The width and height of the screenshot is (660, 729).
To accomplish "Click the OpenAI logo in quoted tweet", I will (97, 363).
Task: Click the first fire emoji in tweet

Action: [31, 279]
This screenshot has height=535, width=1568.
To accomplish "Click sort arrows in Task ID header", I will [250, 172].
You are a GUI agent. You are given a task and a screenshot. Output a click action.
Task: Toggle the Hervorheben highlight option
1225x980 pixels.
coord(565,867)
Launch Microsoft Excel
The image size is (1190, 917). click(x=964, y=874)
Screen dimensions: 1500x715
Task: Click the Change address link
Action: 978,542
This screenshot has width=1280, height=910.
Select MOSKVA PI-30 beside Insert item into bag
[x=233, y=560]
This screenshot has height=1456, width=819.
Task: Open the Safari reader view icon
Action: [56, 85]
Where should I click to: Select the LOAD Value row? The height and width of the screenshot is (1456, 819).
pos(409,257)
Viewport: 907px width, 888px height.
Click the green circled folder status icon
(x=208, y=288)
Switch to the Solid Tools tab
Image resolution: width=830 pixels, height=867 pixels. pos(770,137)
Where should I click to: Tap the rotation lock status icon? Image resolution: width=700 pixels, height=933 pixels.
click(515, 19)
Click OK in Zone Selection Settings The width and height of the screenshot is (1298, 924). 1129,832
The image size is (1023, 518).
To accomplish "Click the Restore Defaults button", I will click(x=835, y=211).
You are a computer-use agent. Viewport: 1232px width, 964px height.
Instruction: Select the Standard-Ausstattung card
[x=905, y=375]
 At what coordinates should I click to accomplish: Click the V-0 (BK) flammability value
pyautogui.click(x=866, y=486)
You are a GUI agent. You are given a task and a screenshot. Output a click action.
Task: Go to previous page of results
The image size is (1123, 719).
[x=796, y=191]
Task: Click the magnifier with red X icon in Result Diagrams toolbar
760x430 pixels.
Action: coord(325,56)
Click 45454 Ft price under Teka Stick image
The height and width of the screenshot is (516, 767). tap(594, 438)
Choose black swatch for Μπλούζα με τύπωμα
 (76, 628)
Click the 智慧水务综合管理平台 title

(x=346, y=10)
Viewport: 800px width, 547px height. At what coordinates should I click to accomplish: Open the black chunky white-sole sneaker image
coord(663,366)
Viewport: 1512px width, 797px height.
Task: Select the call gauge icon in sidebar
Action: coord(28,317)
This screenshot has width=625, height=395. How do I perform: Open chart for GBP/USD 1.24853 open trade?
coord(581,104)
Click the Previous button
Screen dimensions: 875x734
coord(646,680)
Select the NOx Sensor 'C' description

:::

# YOUR TASK
Copy the material above word for word, taking the first line, the line containing "You are a computer-use", and every line between them, and nothing else.

# ANSWER SECTION
The width and height of the screenshot is (660, 729).
To accomplish "Click the OpenAI logo in quoted tweet", I will (97, 363).
Task: Click the first fire emoji in tweet

Action: [31, 279]
This screenshot has height=535, width=1568.
To accomplish "Click sort arrows in Task ID header", I will [250, 172].
You are a GUI agent. You are given a task and a screenshot. Output a click action.
Task: Toggle the Hervorheben highlight option
1225x980 pixels.
coord(565,867)
Launch Microsoft Excel
The image size is (1190, 917). click(x=964, y=874)
Screen dimensions: 1500x715
Task: Click the Change address link
Action: 978,542
This screenshot has width=1280, height=910.
Select MOSKVA PI-30 beside Insert item into bag
[x=233, y=560]
This screenshot has height=1456, width=819.
Task: Open the Safari reader view icon
Action: [56, 85]
Where should I click to: Select the LOAD Value row? The height and width of the screenshot is (1456, 819).
pos(409,257)
Viewport: 907px width, 888px height.
Click the green circled folder status icon
(x=208, y=288)
Switch to the Solid Tools tab
Image resolution: width=830 pixels, height=867 pixels. pos(770,137)
Where should I click to: Tap the rotation lock status icon? Image resolution: width=700 pixels, height=933 pixels.
click(515, 19)
Click OK in Zone Selection Settings The width and height of the screenshot is (1298, 924). 1129,832
The image size is (1023, 518).
To accomplish "Click the Restore Defaults button", I will click(x=835, y=211).
You are a computer-use agent. Viewport: 1232px width, 964px height.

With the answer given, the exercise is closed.